Wednesday, October 17, 2012

Dinosaur Kale Salad


Adapted and Husband-Tested in Alice’s Kitchen

This recipe was inspired by kale salad served at the fabulous Well-Bred Bakery & Cafe, located in Weaverville, North Carolina.  We recently visited this quaint town while on vacation and had this salad.  It was so good that when we got home, I went on a search for the recipe and this one comes really close!  By “massaging” the kale with the dressing, the kale becomes tender.  My husband really loved this salad and used the leftovers on his wraps!  Yummy!  You can get fresh kale at Lost River Market & Deli, our community-owned grocery store.

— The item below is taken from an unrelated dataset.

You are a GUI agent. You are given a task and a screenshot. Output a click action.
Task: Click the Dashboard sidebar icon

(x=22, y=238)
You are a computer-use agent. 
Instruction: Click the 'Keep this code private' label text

1 lb. fresh kale, stems removed, finely chopped (I used Dinosaur kale also known as Lacinato, Tuscan kale, Tuscan cabbage, Italian kale, but any kind of kale would work.)
4 Tablespoons olive oil
1-2 gloves garlic minced (optional)
1 Tablespoons freshly squeezed lemon juice (or juice of one small lemon)
Freshly ground pepper, to taste
1 cup dried cranberries (You could also use golden raisins or even dried currants.)
1 cup almond slivers, toasted (You could substitute other nuts, toasted, like pecans, walnuts, hazelnuts or pine nuts.)
½ cup freshly grated Pecorino Romano cheese (You could use Parmesan or Manchego cheese.)
Kosher salt, to taste

Wash kale and remove stems; finely chop leaves. (I use a food processor.) Place the kale in a large bowl. 

Put the olive oil, lemon juice, garlic (if using) and pepper in a jar.  Place a lid on the jar and shake to blend the ingredients.  Pour over the kale and “massage” the dressing into the kale. 

Add the dried cranberries, toasted almonds, and cheese to the salad and toss.  Taste and add salt, if needed.


3 comments:

Anonymous said...

I've had this salad at Well Bred Bakery, too, Alice. Your version tastes spot-on to my palate! I added a pinch of dried red pepper flakes to the dressing. My rendition also was husband-tested and passed with top marks. The little bit that was left over even tasted good for lunch the next day. A bonus is that you get to feel ultra-virtuous for eating one of the most healthful concoctions imaginable.

Alice said...

I am so happy that you agree about the taste of this salad. When we had the salad at Well Bred Bakery, we ordered it to go and ate it at the pretty little park in the town, which was having a big craft fair on that day. The other bonus (besides feeling ultra-virtuous) is that it's so easy to make. Thanks for writing to let me know.

Sara Gates said...

I discovered this salad through a friend I was visiting in Weaverville in June of 2017. I was so happy to see the recipe since I live in AZ and can't run to the cafe to buy it. Our garden has kale growing and I will be making this very soon -- maybe even today.